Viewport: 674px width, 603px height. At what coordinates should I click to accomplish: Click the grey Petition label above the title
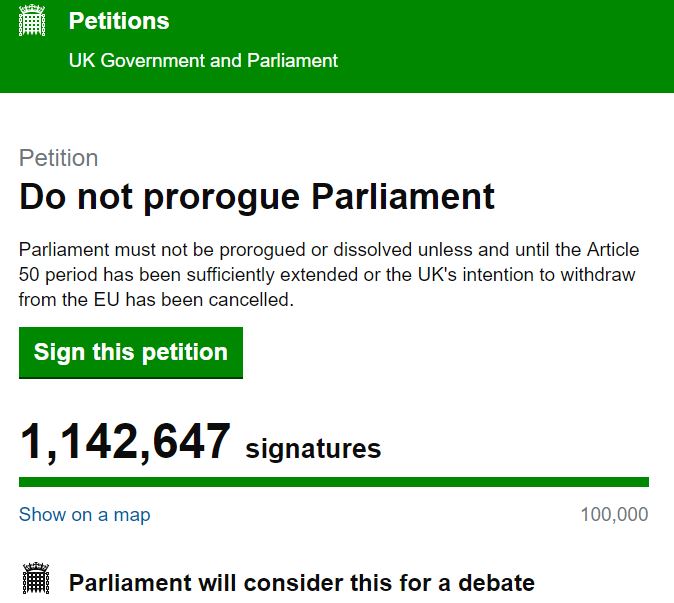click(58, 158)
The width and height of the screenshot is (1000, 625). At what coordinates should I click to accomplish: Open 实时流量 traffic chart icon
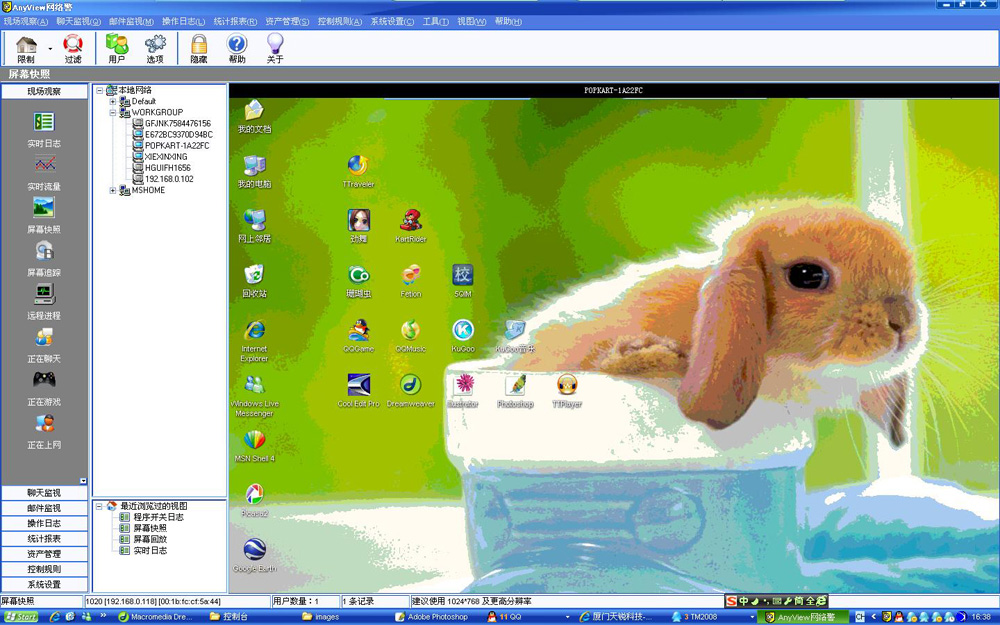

--

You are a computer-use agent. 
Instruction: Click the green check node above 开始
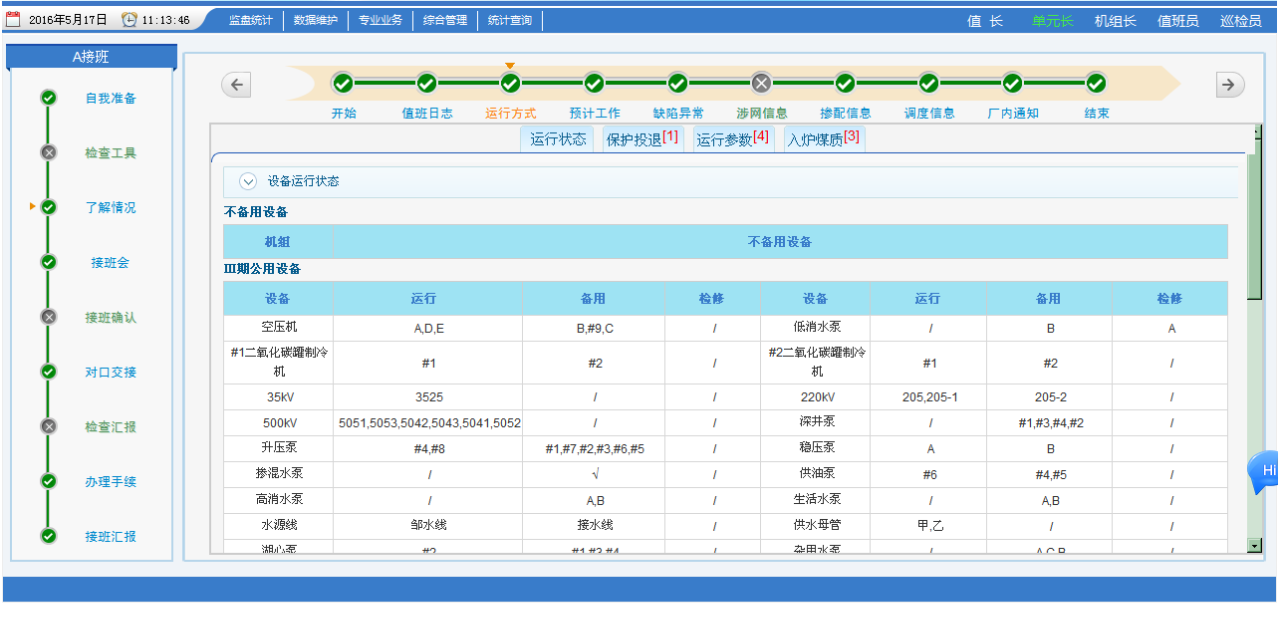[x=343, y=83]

==

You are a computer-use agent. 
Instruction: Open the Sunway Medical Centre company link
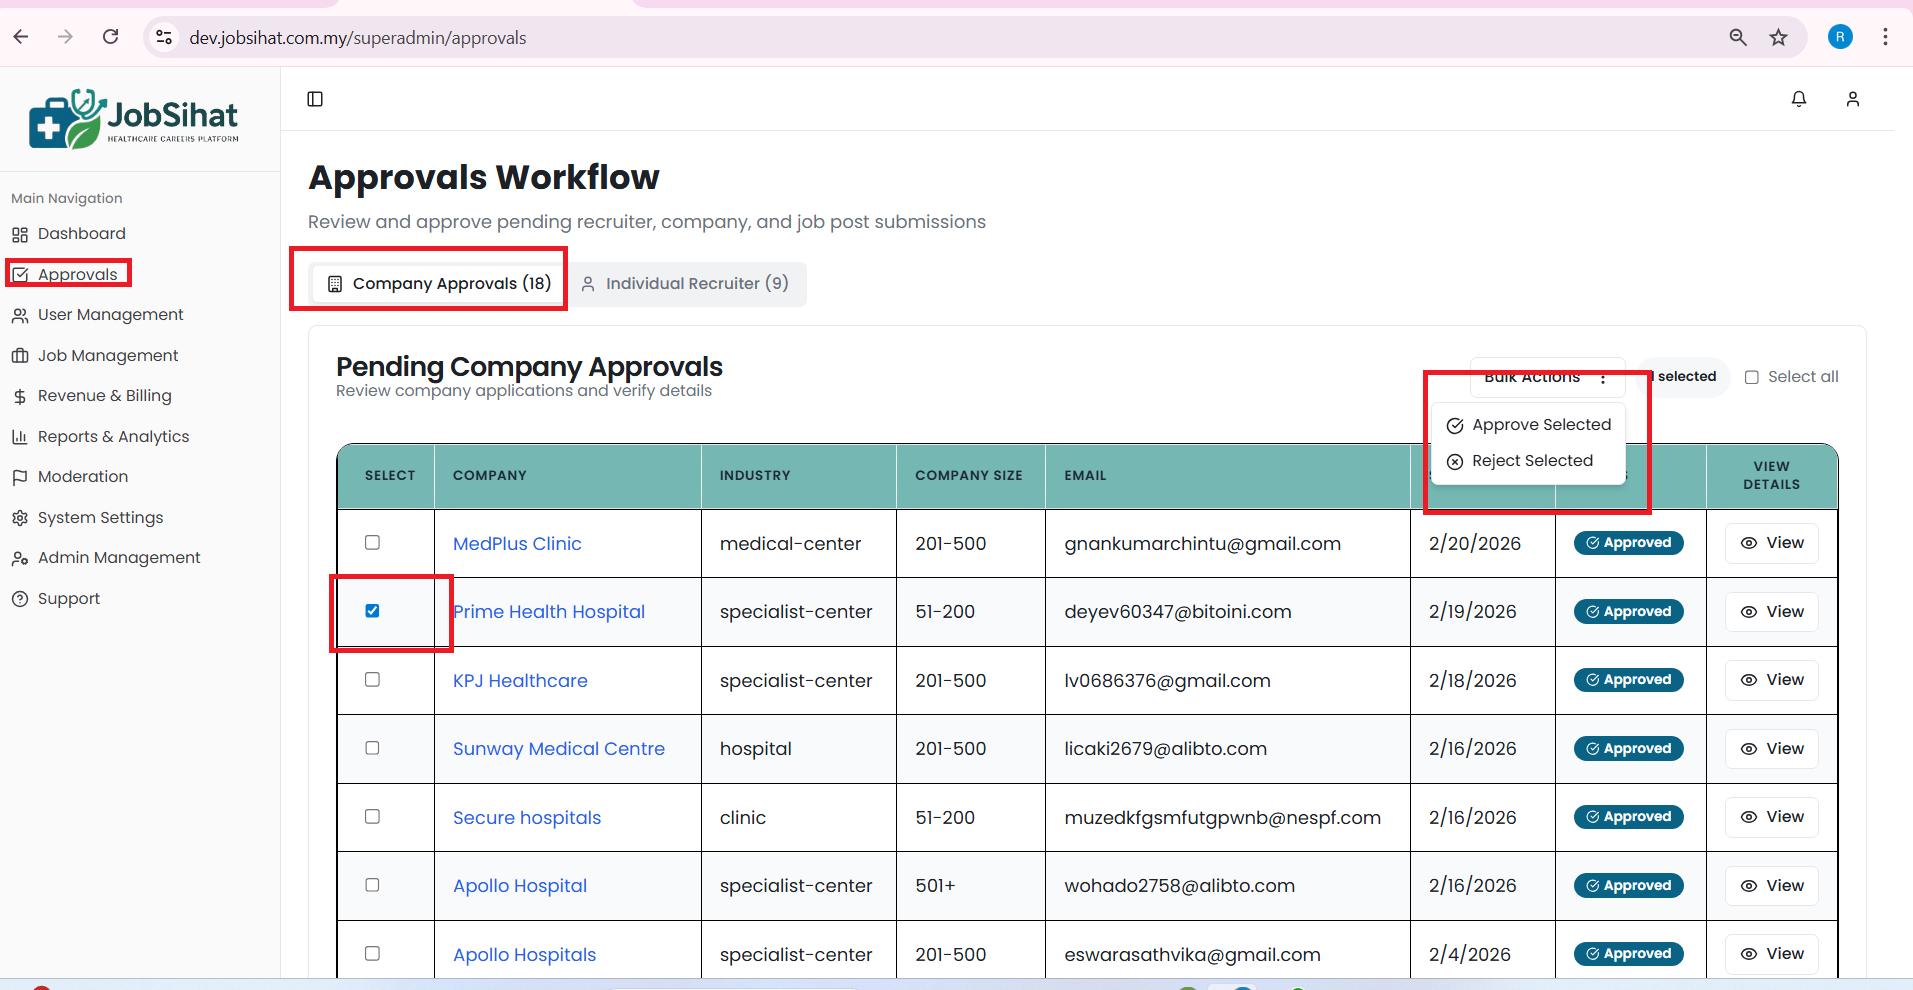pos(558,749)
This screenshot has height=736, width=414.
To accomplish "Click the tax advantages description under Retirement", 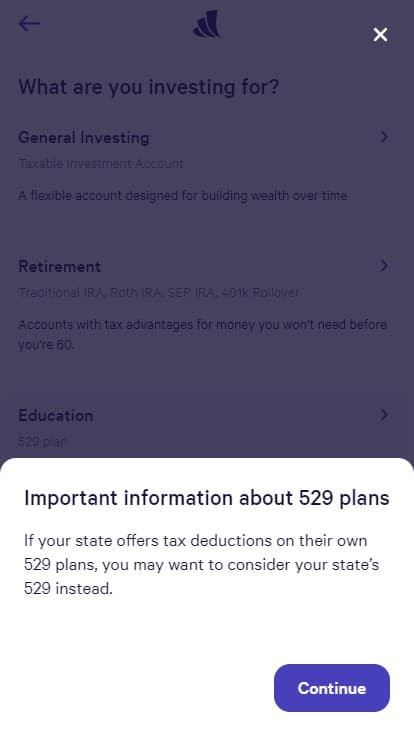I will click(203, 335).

▶ _About this task_
Only the lines that hold the word "screenshot" are wanted; each should be pulled from the records.

▶ _Answer to this problem_
The width and height of the screenshot is (1000, 625). At what coordinates should I click to accomplish: Open 实时流量 traffic chart icon
This screenshot has height=736, width=414.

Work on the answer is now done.